◆ STUDY TEXT:
┄┄┄┄┄┄┄┄┄┄
For our final challenge, we wanted to look at a luxury industry that does not yet have a lot of market saturation, so we chose the artisan ice industry. Fiji water was our inspiration—it is an expensive, high-end product that you can find in a grocery store. We realized that there is a void for a similar product in the ice market, which led to the creation of Reykjavik Ice.
Reykjavik Ice is a new premium ice brand that is intended to be sold in fine liquor and wine stores. It comes in a sleek stainless steel cooler that holds 25 pieces of 2-inch cubed ice or ice spheres for just $50 ($2 per cube). The cooler itself is reusable—customers will pick it up from the store and pay a small deposit for use of the cooler, enjoy their ice, and then return the cooler. Reykjavik Ice coolers, which are insulated to keep the ice chilled, are displayed in a custom fridge.
┄┄┄┄┄┄┄┄┄┄
◆ DATA EXTRACT:

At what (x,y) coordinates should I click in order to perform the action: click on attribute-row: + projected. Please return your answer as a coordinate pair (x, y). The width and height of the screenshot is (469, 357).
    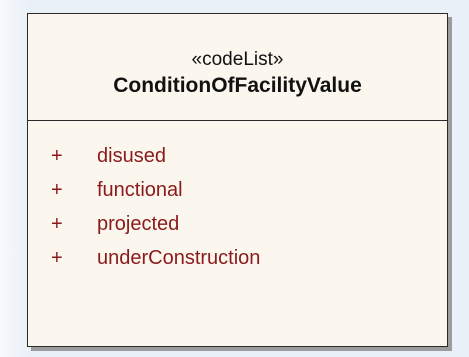
    Looking at the image, I should click on (249, 224).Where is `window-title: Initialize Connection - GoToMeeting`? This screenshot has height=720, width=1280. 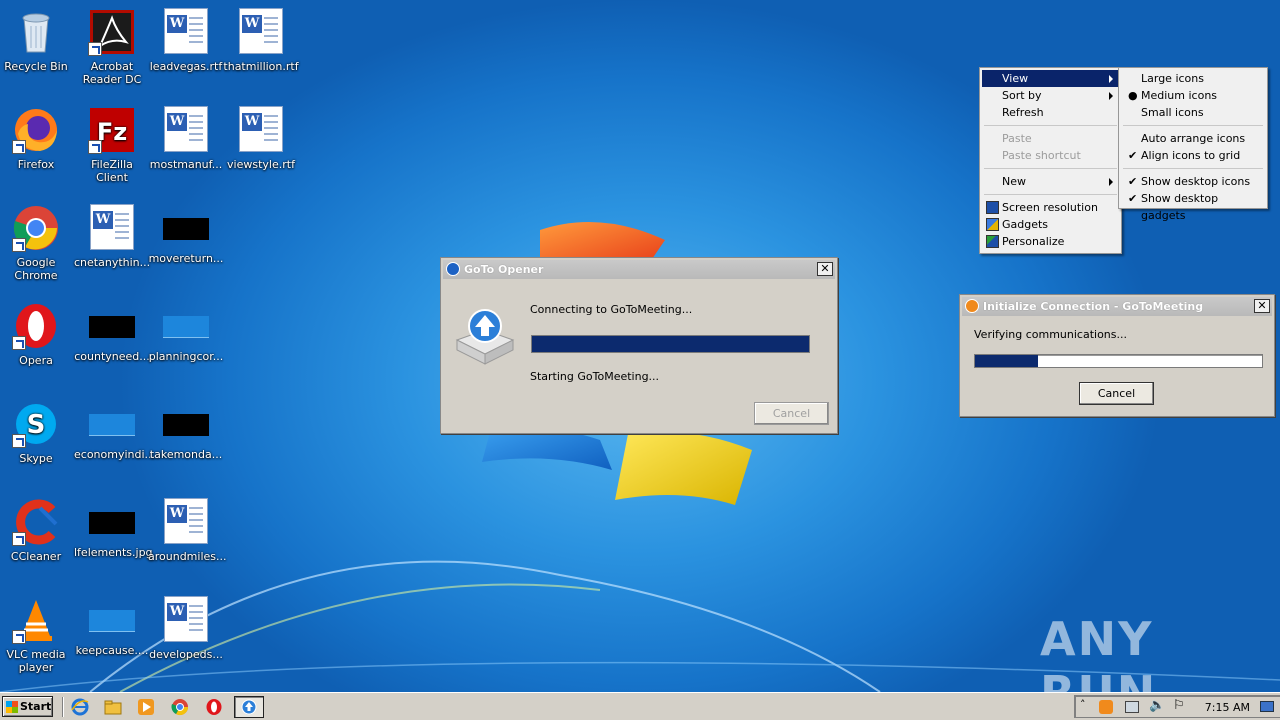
┄┄┄┄┄┄┄┄┄┄
◆ TASKS TO PERFORM:
[1] According to the Reykjavik Ice text, how many pieces of ice does one cooler hold?
[2] Why did the writers of the Reykjavik Ice text pick the artisan ice industry? Answer in one to three sentences.
[3] Resume the Reykjavik Ice text after its final sentence.
The material that comes after the text stands apart from it.

◆ RESPONSES IN ORDER:
[1] It holds 25 pieces of 2-inch cubed ice or ice spheres.

[2] They wanted to study a luxury industry that does not yet have much market saturation. Taking Fiji water as their model, they saw a gap in the ice market for a similar expensive, high-end product.

[3]
We gleaned a lot of insight from talking to Roberto Sequeira, the founder of Gläce Luxury Ice, a premium drink-ice brand that provides consumers with a top-shelf choice for ice that matches top-shelf spirits. Gläce primarily relies on a subscription model, meaning its customers pay a premium price ($1,000) to have ice delivered to their homes monthly. The ice is delivered in a resealable package and comes in cubes and spheres. Gläce has also created a “Luxury Ice Club” for its consumers. Roberto said he sized the global packaged ice market at a $4 billion annual industry, and he saw an opportunity in improving on the shape and quality of ice. He told us that he has seen a number of competitors enter the market—from local ice suppliers to silicone ice mold manufacturers—but none have yet been able to crack putting luxury ice in liquor stores, for a number of reasons. He also said they set a high price primarily to establish a sense of exclusivity and market segmentation. Most of the costs, he said, are shipping to clients around the world.
James likes the finer things in life. After the company he founded went public, he decided he could do some serious upgrading in his life: most importantly, from Jim Bean whiskey to the 30-year-old Macallan scotch. He made it his hobby to travel to scotch breweries and conventions around the world and learn more about the fine drink, and he has a cellar of fine spirits in his basement. At Seattle Scotch Fest, he saw a display that enticed him: a Ferrari filled with ice. But it wasn’t just any ice. It was Reykjavik Ice. The representative from the company said that Reykjavik Ice is hands down the finest ice for liquor and would be coming to liquor stores soon.
A couple weeks later, James is perusing the aisles of his favorite liquor store when he comes across a new freezer filled with Reykjavik Ice! Packed in a small stainless steeler cooler, the ice spheres and cubes look as sophisticated and expensive as the liquor they are intended to cool. He is having a few of his buddies over tonight, so he grabs a bag to try.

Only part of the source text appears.